Cette question fait beaucoup débat et, comme souvent lorsqu’il s’agit d’étudier les dangers des radiations, les meilleures études sont celles qui s’intéressent aux conséquences des bombardements de Hiroshima et Nagasaki. La raison est simple : une cohorte de 120 000 survivant a été étudiée durant des dizaines d’années avec un suivi médical important. Des informations complètes et détaillées sont disponibles pour un échantillon très important de sujet.

L’article de référence qui récapitule les résultats les plus récents du suivi de cette cohorte est paru en 2018 dans le Journal of Epidemiology.

Les fœtus exposés in utero aux radiations atomiques ont connu dans certains cas en grandissant des retards mentaux. Ils ont aussi, selon les modèles LNT, un risque plus élevé de développer des cancers. Cet excès de risque est du même ordre que celui que courent les enfants exposés aux radiations en bas âge.

En revanche, les enfants futurs de personnes irradiés n’ont aucun problème de santé particulier. Après un suivi médical poussé sur plusieurs décennies, ni anomalies génétiques, ni cancer, ni maladies particulières n’ont pu être détectés chez les enfants d’irradiés.

Bonne nouvelle, les enfants qu’ont eu les irradiés n’ont eux aucun problème de santé particulier. Contrairement à un cliché qu’on peut avoir, les dommages de la radioactivité ne se transmettent pas aux descendants.

 

 

Faibles et très faibles doses, des doses très peu risquées

 

Après plusieurs dizaines d’années de recherche sur les effets de la radioactivité sur la santé, on n’a jamais pu prouver clairement d’effet des petites doses de radioactivité sur les cancers.


[SOURCE UNSCEAR 2008; Sources and effects of ionizing radiation; p. 20]

 

Si être exposé à des petites doses de radioactivité augmente les risques d’avoir un cancer, c’est de façon si faible qu’il est très difficile de le mesurer.

Au passage, les niveaux de radioactivité en jeu dans la contamination d’eau au tritium qui a fait les gros titres en France en 2019 sont, très très en dessous de la radioactivité naturelle, et ils ne présentent absolument aucun danger pour la santé.
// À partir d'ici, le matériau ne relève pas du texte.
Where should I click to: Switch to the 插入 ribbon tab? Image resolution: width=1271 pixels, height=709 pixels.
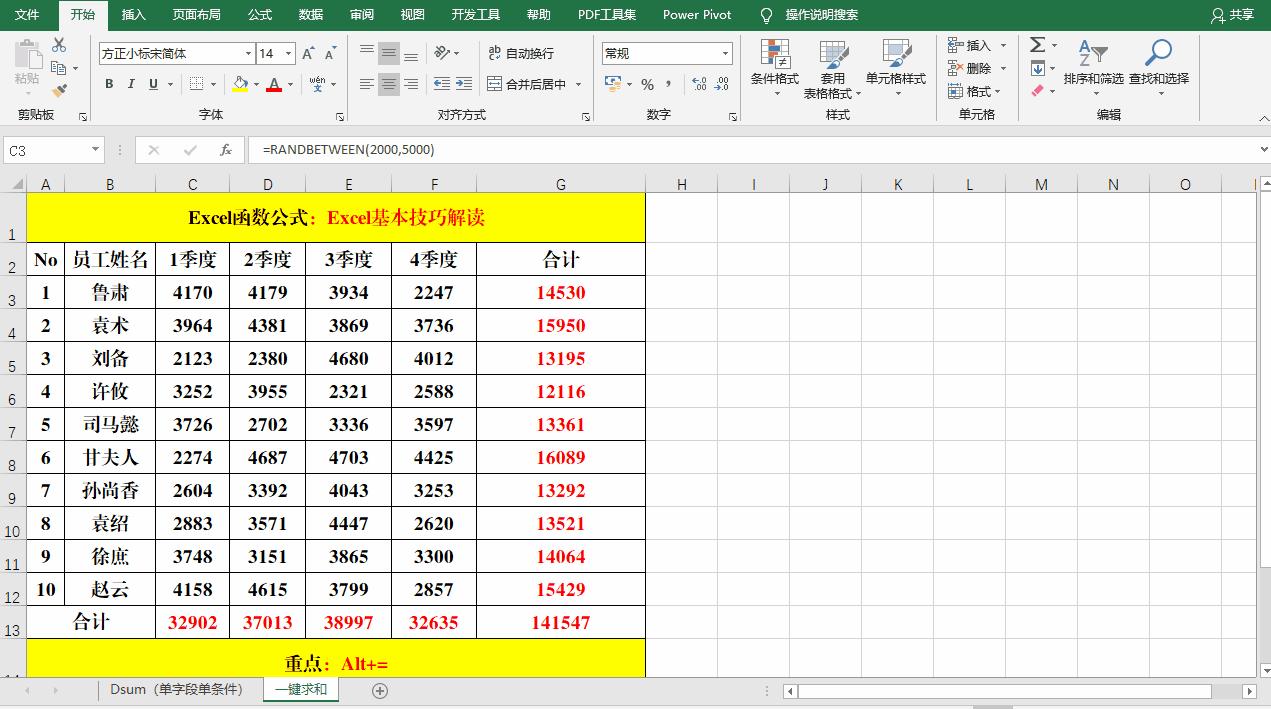(133, 15)
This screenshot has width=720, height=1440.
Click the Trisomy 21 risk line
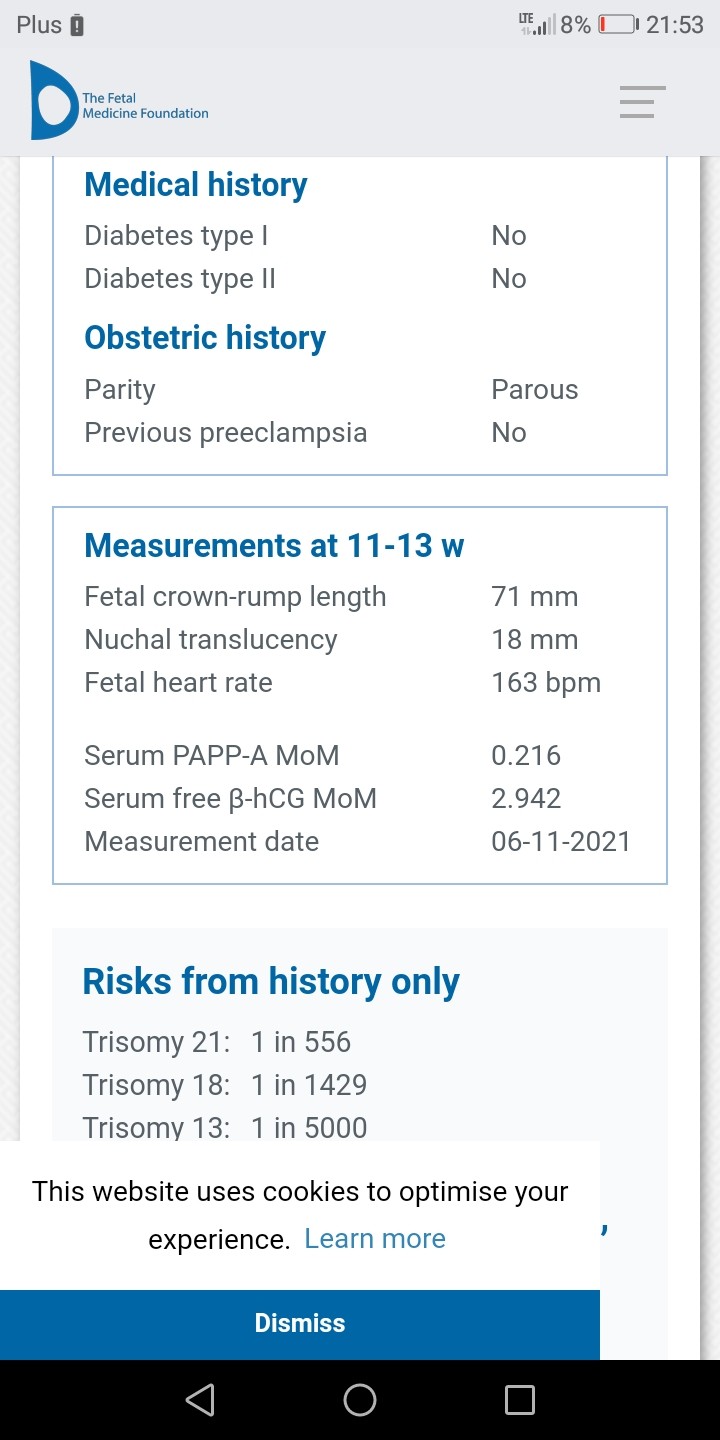click(x=217, y=1042)
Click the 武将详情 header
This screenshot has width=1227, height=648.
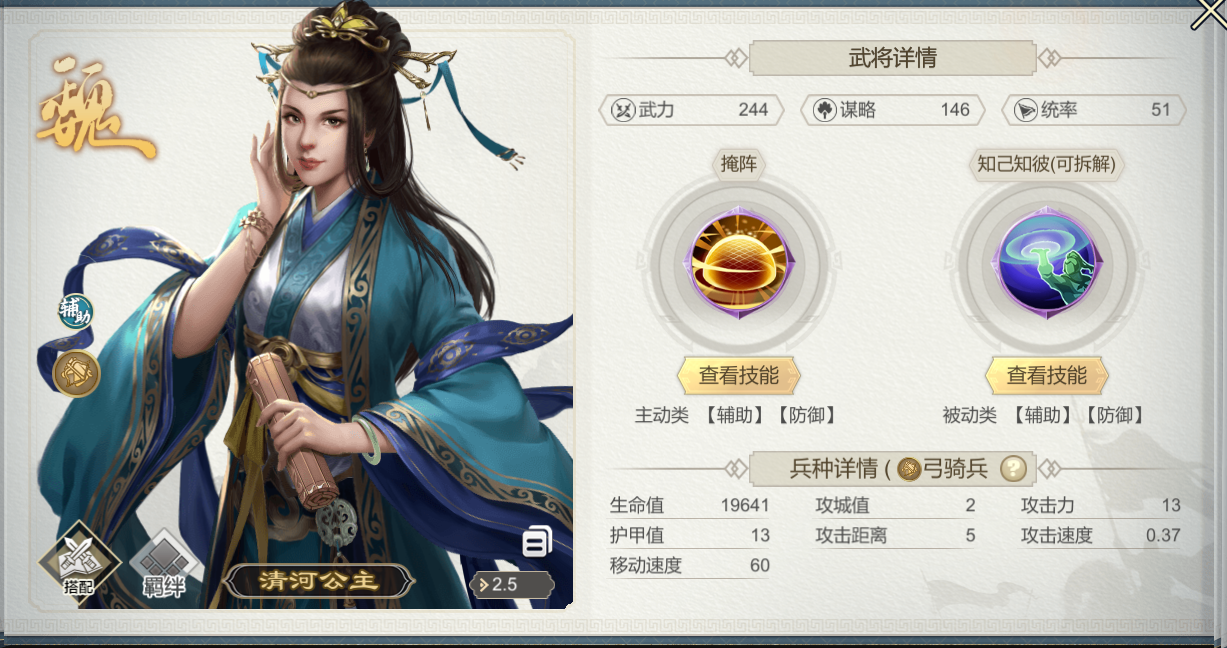(892, 58)
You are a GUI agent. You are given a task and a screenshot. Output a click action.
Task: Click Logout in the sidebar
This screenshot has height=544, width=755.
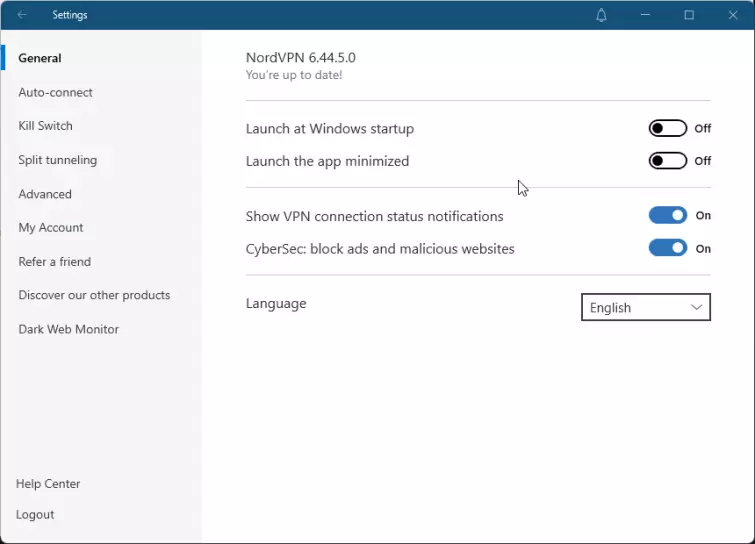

Dites vous que la radioactivité de l’eau contaminée était plus de 100 fois inférieure à la dose jugée sûre par l’OMS pour une conso permanente de l’eau 

Du coup maintenant on se fera plus avoir et on vérifiera les doses avant de se demander si on doit flipper 🙂 Si c’est en dessous de quelques mSv, faut pas se faire de cheveux blancs.

 

Cela dit, même si les risques individuels sont très faibles avec les faibles doses, ça ne veut pas dire qu’on ne régule pas l’exposition à ces faibles doses de radioactivité.

La radioprotection fixe des limites d’exposition à la radioactivité.

Pour le grand public, hors radioactivité naturelle et médicale, toute activité qui expose à plus de 1 mSv par an est interdite. Pour les travailleurs du nucléaire ou le personnel aérien, la limite de radioactivité c’est 20 mSv/an – pas plus.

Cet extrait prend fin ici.